The Internet is quite a populated platform. The recent worldwide internet statistics show that there are a whopping 3,9 billion users using the internet on a daily basis.

While it is indeed a large number, this traffic surfs the internet seamlessly. The interconnected network (Internet) consists of a number of servers to handle such a large network.

When Tim Berners-Lee and Robert Cailliau invented the World Wide Web (www), they considered persuading a small population. The growing popularity of the world wide web meant that there would be growing numbers surfing the internet on a daily basis.

What Does www2 or www3 Mean?

Every day, such a huge number of people caused the websites to crash. From there, they found that having a subdomain is a necessity to compensate for this excessive traffic.

The subdomain is primarily an Internet domain which is a part of the primary domain name. They may call these subdomains; www2. or www3. and serve them from another server in the network pool.

In the world, constructive and destructive elements go hand in hand. While constructive elements try to build a better place, destructive elements tend to find loopholes in them.

How Does It Work?

In the same way, when the developers of the world wide web tried to make the system better, hackers found loopholes in it. In order to counter these loopholes, the subdomains were used.

The subdomains are identified as a set of closely related websites with a domain. The main functions for theses subdomains were primarily integrated for load balancing. Recently, numerous huge websites have used these extra sets of servers with subdomains for specially regulated functions.

These functions may be loading stock images and the graphic resources from another server (image.domain.com) to save the main solutions and avoid any third-party interference.

The numbers behind the www refer to different elements of a ‘server farm’. Although all of these elements contain the same information, a request of a user to visit (www.abc.com) may be internally routed to any of ABC’s available web servers (www2, www3, www4, ..etc).

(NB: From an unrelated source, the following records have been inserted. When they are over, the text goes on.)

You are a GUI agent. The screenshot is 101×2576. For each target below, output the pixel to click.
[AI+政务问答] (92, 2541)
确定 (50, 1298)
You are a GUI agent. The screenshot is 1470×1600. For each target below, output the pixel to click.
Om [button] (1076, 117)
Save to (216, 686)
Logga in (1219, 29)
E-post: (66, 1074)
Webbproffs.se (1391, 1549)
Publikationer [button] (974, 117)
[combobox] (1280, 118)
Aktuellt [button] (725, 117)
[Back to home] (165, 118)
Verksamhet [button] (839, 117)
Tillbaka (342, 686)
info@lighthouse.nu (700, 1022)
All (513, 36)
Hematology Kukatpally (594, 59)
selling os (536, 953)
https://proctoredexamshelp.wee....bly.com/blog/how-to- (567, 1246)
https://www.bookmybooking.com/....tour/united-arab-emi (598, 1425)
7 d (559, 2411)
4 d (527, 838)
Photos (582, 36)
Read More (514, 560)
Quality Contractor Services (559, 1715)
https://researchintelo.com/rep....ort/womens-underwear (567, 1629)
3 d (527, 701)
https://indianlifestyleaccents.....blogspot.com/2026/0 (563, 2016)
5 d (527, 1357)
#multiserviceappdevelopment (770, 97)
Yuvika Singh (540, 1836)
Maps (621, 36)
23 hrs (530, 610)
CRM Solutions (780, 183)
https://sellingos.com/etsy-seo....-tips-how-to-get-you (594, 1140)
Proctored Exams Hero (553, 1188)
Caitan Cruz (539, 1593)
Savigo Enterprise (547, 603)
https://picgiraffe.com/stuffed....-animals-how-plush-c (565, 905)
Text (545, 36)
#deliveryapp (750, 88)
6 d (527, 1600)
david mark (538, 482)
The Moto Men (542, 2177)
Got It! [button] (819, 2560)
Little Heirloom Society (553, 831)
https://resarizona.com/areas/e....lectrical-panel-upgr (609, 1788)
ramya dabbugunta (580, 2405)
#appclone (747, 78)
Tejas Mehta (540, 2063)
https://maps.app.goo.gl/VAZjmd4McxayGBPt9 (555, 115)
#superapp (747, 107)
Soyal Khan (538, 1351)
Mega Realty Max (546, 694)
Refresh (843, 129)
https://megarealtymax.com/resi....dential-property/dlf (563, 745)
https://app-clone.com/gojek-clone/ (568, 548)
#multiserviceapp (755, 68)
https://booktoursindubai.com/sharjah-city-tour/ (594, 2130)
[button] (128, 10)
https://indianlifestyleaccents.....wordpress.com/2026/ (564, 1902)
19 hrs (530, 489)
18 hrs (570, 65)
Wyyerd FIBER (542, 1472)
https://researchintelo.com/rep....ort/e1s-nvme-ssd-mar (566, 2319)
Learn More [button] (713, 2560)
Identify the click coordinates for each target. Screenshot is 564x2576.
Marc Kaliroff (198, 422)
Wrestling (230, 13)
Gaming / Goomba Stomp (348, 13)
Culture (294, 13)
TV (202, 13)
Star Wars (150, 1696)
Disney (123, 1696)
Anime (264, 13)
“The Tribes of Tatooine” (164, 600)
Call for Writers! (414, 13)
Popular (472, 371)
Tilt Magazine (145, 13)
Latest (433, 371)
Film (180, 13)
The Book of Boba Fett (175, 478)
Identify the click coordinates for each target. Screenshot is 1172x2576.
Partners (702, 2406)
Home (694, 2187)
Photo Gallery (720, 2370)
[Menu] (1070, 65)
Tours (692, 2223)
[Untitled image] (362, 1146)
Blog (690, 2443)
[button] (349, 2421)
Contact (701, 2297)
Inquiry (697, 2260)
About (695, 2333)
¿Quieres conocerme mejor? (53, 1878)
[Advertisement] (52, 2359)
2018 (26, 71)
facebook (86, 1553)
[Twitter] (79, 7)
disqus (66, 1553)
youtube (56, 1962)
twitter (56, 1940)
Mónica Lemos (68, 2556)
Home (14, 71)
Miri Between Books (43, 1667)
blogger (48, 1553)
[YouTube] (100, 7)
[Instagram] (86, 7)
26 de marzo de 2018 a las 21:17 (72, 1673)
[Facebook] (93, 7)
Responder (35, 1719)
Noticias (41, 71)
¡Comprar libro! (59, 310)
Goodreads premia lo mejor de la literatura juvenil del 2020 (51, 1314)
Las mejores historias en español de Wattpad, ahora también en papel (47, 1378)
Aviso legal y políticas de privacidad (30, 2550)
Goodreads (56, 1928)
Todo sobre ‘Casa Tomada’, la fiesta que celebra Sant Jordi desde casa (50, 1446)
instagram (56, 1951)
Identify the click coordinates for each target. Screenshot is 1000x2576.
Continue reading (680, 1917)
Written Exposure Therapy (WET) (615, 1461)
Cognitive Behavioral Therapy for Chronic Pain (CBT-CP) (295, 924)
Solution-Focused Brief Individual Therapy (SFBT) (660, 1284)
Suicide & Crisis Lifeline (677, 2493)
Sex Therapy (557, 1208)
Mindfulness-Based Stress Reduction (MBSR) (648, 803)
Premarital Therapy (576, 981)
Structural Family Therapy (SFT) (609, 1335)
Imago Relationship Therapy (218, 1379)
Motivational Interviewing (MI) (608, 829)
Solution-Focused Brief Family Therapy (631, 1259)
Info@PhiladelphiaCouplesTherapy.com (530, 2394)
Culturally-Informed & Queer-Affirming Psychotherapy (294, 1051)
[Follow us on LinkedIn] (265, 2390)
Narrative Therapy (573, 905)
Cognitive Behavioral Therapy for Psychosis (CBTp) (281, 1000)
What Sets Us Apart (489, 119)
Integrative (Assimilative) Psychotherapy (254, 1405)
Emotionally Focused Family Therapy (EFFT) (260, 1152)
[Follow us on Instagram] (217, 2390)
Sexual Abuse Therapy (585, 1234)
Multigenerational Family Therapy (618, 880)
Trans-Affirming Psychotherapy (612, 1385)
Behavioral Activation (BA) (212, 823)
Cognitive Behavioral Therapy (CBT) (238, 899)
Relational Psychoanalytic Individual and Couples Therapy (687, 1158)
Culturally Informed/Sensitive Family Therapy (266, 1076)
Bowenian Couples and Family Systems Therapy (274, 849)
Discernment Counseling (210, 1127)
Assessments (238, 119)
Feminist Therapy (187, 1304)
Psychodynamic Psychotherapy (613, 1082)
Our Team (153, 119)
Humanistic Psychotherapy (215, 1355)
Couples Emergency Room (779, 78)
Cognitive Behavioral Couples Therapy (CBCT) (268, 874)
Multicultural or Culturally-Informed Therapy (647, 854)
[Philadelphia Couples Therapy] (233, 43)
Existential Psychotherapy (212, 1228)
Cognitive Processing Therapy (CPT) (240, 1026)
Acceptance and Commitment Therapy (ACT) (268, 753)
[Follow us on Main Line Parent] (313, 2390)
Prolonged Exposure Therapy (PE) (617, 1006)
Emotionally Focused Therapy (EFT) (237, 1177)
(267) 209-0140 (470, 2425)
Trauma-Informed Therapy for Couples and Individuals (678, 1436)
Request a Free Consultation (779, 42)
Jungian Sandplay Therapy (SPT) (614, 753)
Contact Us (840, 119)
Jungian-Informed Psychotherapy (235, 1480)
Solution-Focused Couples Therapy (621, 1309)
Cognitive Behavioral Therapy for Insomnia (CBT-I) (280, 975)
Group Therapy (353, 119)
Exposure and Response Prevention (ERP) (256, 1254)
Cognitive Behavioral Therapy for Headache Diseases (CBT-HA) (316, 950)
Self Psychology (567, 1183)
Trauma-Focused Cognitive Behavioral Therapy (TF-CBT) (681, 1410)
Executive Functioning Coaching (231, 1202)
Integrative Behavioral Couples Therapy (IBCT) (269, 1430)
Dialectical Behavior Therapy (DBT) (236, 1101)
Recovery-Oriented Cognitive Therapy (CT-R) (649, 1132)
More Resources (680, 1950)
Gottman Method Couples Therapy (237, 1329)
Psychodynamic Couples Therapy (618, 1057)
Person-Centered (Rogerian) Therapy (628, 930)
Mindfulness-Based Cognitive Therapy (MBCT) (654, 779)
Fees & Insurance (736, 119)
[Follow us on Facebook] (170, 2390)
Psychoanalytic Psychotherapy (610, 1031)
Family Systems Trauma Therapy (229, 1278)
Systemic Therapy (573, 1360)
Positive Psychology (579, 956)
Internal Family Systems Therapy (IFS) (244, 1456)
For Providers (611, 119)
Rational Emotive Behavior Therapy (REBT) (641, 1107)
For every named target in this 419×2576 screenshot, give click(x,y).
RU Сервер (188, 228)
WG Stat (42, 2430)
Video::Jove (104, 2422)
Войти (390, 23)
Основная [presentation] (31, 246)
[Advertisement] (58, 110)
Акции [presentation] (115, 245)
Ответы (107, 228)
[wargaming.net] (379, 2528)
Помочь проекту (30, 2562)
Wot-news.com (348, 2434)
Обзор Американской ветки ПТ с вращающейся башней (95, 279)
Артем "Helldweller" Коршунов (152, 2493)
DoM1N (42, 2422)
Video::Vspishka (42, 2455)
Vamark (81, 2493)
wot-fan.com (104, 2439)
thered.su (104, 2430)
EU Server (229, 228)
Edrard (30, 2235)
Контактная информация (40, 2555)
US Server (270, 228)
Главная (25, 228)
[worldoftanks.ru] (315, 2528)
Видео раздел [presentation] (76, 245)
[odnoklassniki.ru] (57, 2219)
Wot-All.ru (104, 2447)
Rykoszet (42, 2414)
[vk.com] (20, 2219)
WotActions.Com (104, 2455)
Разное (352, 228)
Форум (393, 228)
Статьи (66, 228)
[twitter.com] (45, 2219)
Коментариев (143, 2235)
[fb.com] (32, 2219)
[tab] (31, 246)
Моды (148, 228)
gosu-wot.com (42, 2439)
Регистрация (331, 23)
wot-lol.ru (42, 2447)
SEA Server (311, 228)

The ‘abc.com’ is thus at liberty to perform load balancing when a user visits their web page. So, an initial request for ‘www’ by the user may be redirected to a less busy server such as (www3).

Conclusion:

load-balancing

Any website with huge daily traffic may opt to have more servers for these subdomains. Some of the larger websites are known to have up to 17 servers at once ranging from www, www1, all the way up to www15.

These servers effectively balance the traffic load throughout their server farm. One of the largest websites, Google has divided its network based on the locations of users.

Each location has a different set of domains and subdomains. Google has an estimated 900,000 servers worldwide which manage traffic of over 3.5 billion searches each day.